Nos alojamos en el hotel Inle Inn y alquilamos una canoa para navegar por el río. La navegación es, por sí sola, una gozada, pero si a esto le añades los mercados, los pueblos de casas flotantes, los monasterios como el Phaung Daw U (recuerdo también otro llenito de gatos) etc. se convierte en una experiencia única.

De aquí nos dirigimos en autobús a Mandalay, la última capital birmana antes de los británicos. Aquí te puedes pasar varios días. Cabe destacar Mandalay Hill con unas vistas impresionantes, templos y unas preciosas escaleras. Kuthodaw Paya con el libro más grande del mundo y Mahamuni Paya que contiene una imagen sentada de 4 m de alto y cubierta por una capa de oro de 15cm que los devotos han ido poniéndole.

En los alrededores de Mandalay están las ciudades antiguas de Amarapura, Inwa, Sagain y Mingun de visita obligada.

Nuestro siguiente destino fue Bagan. Una inmensa planicie que cuenta con miles de templos de 800 años de antiguedad. Para verlos puedes alquilarte bicicletas o un carro tirado por un burro. Como hacía muucho calor nosotros optamos por lo segundo y disfrutamos de lo lindo…nos quedamos tres días.

De allí nos dirigimos ya hacia el sur y paramos en Pyay. Llegamos a la madrugada y tuvimos una experiencia de las que hacen mella. Y es que coincidimos con todos los monjes del monasterio que iban en fila con sus cuencos de los más mayores hasta los más pequeños a pedir comida a las casas (la gente ya lo sabe, lo hacen cada día, y les tiene preparada su parte). Da que pensar, viendo la pomposidad de la curia católica.

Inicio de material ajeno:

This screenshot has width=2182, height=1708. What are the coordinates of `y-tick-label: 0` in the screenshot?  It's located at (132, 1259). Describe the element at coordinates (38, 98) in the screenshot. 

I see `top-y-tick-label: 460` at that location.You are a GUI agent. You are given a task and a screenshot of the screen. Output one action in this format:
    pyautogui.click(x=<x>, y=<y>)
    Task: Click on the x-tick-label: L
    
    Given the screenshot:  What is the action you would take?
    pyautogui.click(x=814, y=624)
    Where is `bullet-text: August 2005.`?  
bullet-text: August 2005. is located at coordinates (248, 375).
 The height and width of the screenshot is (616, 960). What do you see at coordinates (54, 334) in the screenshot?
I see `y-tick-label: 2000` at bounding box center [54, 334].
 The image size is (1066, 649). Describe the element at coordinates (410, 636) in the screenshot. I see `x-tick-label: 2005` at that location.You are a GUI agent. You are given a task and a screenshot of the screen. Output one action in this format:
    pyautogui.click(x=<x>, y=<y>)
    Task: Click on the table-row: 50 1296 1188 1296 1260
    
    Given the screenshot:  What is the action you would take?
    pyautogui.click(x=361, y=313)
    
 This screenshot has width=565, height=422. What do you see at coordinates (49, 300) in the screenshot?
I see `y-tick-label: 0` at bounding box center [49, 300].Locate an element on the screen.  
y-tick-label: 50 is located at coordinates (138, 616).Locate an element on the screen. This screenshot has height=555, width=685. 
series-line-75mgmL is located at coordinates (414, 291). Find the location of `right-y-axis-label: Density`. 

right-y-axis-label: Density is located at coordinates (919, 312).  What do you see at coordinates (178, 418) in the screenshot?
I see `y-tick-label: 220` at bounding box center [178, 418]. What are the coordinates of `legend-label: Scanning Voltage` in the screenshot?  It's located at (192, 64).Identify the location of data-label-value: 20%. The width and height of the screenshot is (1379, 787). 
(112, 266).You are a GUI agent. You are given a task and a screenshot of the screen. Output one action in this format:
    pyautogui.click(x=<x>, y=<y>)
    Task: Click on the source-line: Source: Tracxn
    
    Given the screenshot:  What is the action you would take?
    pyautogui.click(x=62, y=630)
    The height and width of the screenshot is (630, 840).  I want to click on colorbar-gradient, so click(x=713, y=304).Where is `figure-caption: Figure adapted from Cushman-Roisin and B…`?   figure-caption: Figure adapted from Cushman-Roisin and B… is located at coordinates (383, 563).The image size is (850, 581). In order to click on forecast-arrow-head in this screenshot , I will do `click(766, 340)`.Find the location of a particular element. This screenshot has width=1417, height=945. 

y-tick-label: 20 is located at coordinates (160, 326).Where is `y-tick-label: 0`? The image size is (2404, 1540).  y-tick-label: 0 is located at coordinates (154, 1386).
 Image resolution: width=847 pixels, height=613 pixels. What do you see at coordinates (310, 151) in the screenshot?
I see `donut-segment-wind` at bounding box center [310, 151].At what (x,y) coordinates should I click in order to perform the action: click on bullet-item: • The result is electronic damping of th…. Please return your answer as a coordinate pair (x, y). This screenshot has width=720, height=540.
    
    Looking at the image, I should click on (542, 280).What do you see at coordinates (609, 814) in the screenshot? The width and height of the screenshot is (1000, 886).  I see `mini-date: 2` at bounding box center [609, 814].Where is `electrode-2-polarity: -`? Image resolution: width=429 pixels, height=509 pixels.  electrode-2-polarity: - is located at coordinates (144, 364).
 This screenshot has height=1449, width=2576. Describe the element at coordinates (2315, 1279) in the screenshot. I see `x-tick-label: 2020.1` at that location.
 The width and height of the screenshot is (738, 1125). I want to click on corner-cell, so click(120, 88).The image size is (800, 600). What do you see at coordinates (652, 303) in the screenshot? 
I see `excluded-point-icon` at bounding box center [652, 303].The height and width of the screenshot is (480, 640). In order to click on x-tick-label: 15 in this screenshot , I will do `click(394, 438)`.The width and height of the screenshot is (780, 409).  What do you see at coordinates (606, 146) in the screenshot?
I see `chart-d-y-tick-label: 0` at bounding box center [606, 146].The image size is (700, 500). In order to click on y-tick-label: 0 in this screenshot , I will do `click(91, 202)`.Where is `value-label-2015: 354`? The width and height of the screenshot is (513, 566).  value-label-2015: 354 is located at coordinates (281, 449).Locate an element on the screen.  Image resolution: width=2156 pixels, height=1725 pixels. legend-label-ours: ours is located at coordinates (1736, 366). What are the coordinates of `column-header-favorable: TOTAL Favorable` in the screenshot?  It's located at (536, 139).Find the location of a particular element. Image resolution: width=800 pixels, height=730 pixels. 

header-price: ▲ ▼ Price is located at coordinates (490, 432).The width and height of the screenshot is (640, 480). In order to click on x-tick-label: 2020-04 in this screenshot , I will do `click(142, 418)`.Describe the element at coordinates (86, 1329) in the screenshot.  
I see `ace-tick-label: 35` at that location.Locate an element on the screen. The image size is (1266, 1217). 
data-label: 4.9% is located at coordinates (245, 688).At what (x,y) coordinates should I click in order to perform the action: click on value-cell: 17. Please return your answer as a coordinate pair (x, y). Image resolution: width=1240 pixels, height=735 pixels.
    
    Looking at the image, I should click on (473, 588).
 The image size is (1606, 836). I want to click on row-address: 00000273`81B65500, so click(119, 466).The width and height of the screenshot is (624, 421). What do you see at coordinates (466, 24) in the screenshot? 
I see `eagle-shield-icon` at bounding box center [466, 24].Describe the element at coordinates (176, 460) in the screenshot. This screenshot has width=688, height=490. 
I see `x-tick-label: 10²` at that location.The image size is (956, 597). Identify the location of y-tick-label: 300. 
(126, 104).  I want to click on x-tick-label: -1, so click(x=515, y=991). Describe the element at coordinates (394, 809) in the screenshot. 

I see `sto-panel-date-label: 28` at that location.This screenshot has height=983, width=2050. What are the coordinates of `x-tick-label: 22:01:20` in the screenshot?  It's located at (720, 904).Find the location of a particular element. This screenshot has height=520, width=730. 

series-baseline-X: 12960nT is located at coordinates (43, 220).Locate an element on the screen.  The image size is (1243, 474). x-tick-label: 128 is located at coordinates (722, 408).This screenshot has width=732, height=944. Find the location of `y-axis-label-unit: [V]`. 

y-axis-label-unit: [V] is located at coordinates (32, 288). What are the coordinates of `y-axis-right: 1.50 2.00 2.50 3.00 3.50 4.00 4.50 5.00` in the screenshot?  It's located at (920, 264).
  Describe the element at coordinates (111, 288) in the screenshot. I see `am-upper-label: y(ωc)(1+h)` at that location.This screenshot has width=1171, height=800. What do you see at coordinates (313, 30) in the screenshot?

En Pyay tratando de encontrar en medio de la frondosa vegetación unas ruinas antiguas que hay cerca, ocurrió que nos topamos con una culebra enooorme. Al ver a Sebastián (que iba delante) se levantó y menos mal que se quedó quieto como una estatua y no la pisó ni nada. Ella se volvió a agachar y siguió su camino cruzando por delante nuestro. Recuerdo que para quitarnos el susto de encima nos pusimos a jugar al futbol con los niños de un poblado que había allí al lado.

De Pyay fuimos a Bago para ver sobre todo su Buda reclinado de 55m de largo y 16 de alto, realmente impresionante y después de estar un día por allí nos dirigimos a Yangón para, después de hacer unas compras y mandar un paquete a España, finalizar nuestra estancia en Birmania.

Volamos a Bangkok muy contentos de haber recorrido este maravilloso país que tiene tanto que ofrecer al viajero y con una gente de lo más maja que nos hemos encontrado. Regresamos seguro, hay tantas cosas que nos quedan por ver allí!